On the occasion of Karl Rove’s departure from the White House, All Things Considered broadcast an account of his tenure there that never mentioned his major ambition: to make the Bush presidency a political turning point and establish right-wing Republican hegemony for decades, much as FDR’s New Deal set the terms for years after his presidency.

Turn off your radio and read the straight dope on Rove in September’s cover story in the Atlantic (not yet online Monday) by Joshua Green. Rove aimed to do five things en route to his hoped-for political realignment: “establish education standards, pass a ‘faith-based initative’ directing government funds to religious organizations, partially privatize Social Security, offer private health-savings accounts as an alternative to Medicare, and reform immigration laws to appeal to the growing Hispanic population.” The only one of the five to be fully realized was No Child Left Behind; Social Security privatization in particular became a political albatross on Bush’s second term even before Katrina revealed the administration’s true character.

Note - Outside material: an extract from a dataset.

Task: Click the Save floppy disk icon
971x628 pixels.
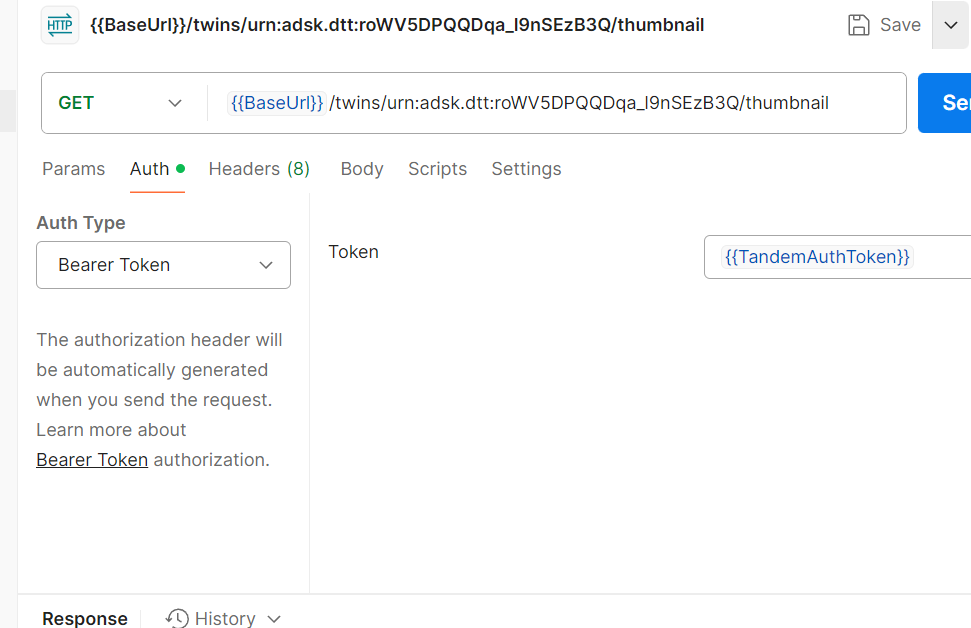Action: tap(858, 25)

Green brilliantly dissects both how Rove’s bull-in-a-china-shop style crucified slow movers like Kerry — and how that style failed when it came to changing policy in Washington. The contrast with Reagan’s successful handling of Social Security reform is devastating.

NPR did mention that Rove wouldn’t be doing political consulting in 2008. Apparently none of the many Republican candidates wants to be tied that closely to George W. Bush. Can you imagine Democrats in 1948, 1952, 1956, 1960, 1964, 1968 wanting to distance themselves from Roosevelt?